Obviously, he must know what he’s talking about: “I’m building one of the largest energy cities in the world, in the Philippines, the largest ever in the world and we’re starting this March.”
Energy security, Ampofo observes, is the biggest threat to every economy in the world today and that, in the next 10 years, most of Africa could be in darkness. He estimates that up to 50% of countries on the continent will be in darkness because their energy supply situation will be worse than their current precarious state.
The energy city, purportedly, will consist of three big refineries with total production capacity of one million barrels a day, complemented by one of the largest petrochemical plants with a production capacity of 1.5 million metric tonnes a year.
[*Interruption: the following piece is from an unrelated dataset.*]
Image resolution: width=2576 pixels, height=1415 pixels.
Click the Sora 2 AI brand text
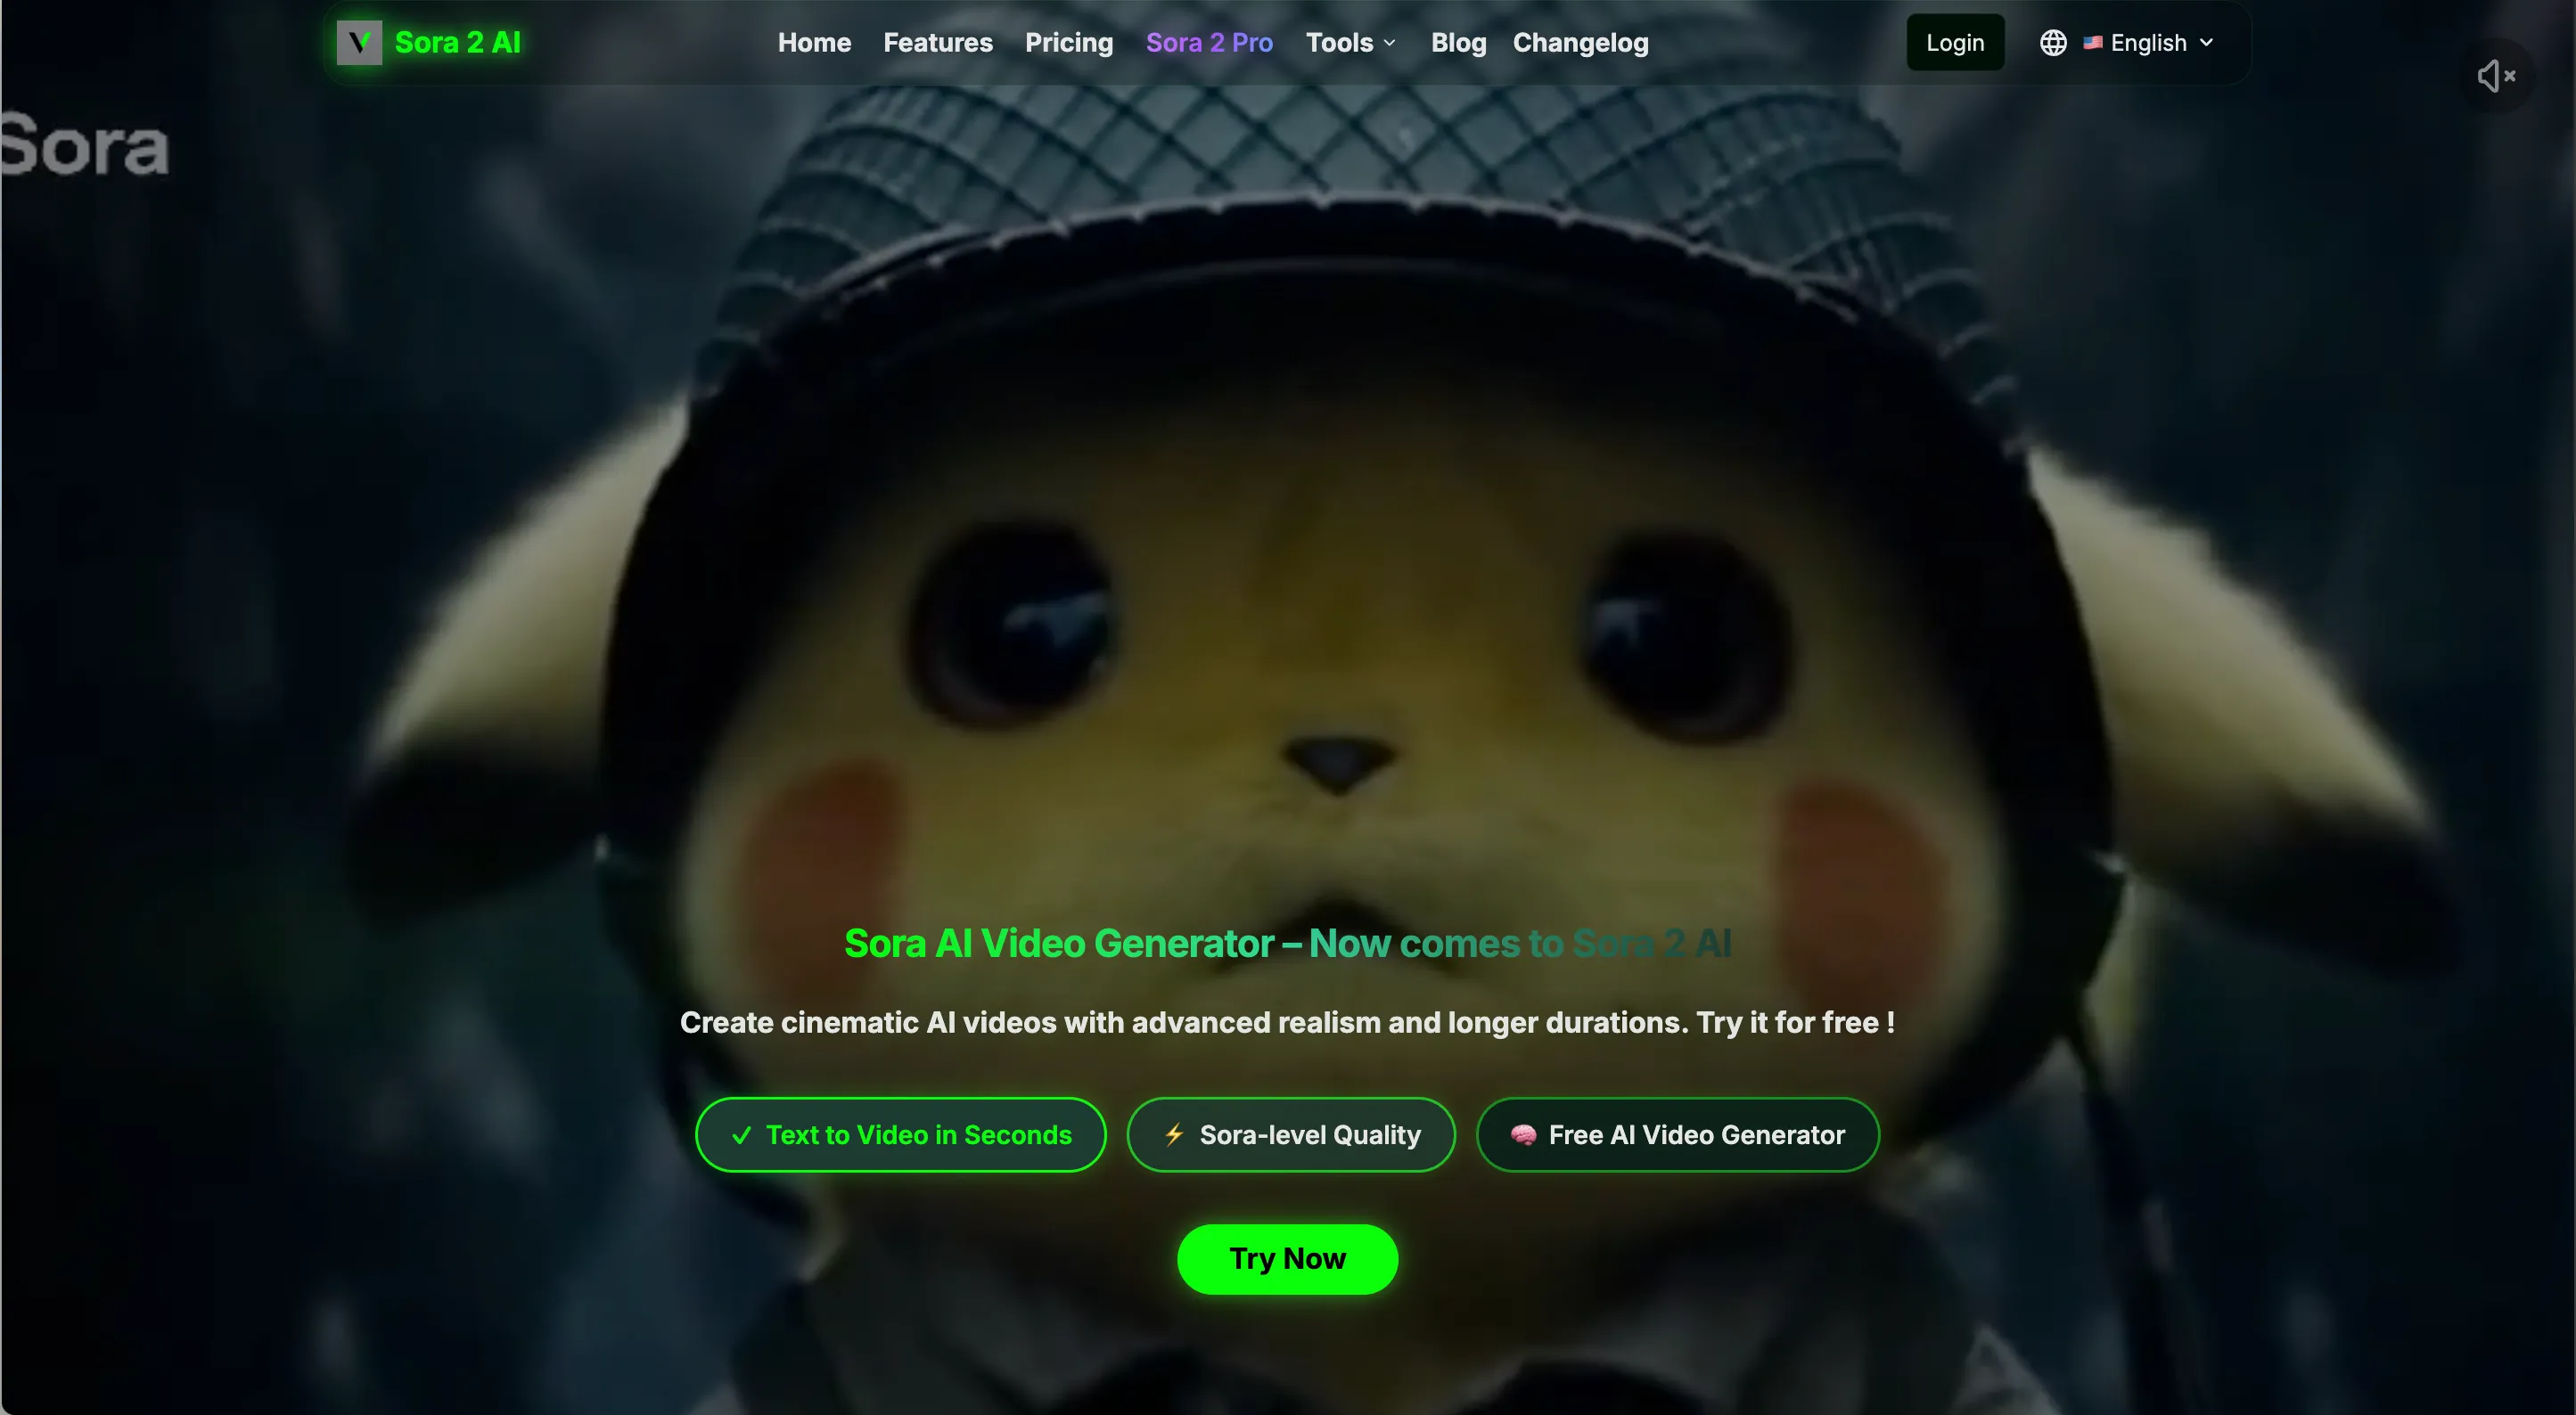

It also has one of the largest LNG regasification plants and 50 million barrels of oil storage tanks, which also is the largest in the world.
It will have a water company, hospital, training school and other ancillary support services.
“We now have added a commercial port with the capacity to service over 2,400 vessels calling at the port every year, plus a residential city development, all on land totalling about 14,000 hectares,” Ampofo explains adding that the location is only a day’s travel from China, half a day from Hong Kong, a day from both Brunei and Vietnam, two days from Indonesia, two days from Korea and three days from Japan.
That enclave is the manufacturing hub of the world, containing more than half of the world’s population of about 3.2 billion and the idea is to serve those countries with processed fuel, petrochemicals while also providing a strategic storage facility for some of those countries.
He observes that a concept of that magnitude will simply not work in Ghana, or the West African sub region, because of its market constraints, in terms of size and political differences in the region because, in such matters, an entrepreneur will have to justify to investors the size of the market and the production base.
A smaller version, Ampofo posits, however could be done in Ghana; “but only if government could muster the political will to rein in smaller traders whose interests will be threatened by the concept. Ironically, government needs to ensure energy security and thus it should support an entrepreneur prepared to undertake such a project. Support in terms of facilitating land and license acquisition and all other bottlenecks that could hamper progress in executing the project.”
The Philippines government is doing that, he explains, because they know that in the worst case scenario of a crisis, they will have their supply of energy unhindered.
To Ampofo, African governments have a critical role to play in priming the continent up for the sort of huge investments that will transform the continent.
“My hope and wish is that our governments will start seriously considering supporting the local entrepreneurs in Africa, instead of having the mind that such people just want to make money. Somewhere along the line, someone has to trust somebody. For as long as there is so much distrust between industry, entrepreneurs and government, we’ll be sitting where we are,” he says.
Most profoundly, to Ampofo, it is the country that gives so much to its domestic entrepreneurs that creates an industrial upheaval important to the long-term strength and growth of the economy. It suggests an economy that is alive and reinventing itself, that is mutating from within, and that is engaged in the never-ending process of creative dynamism.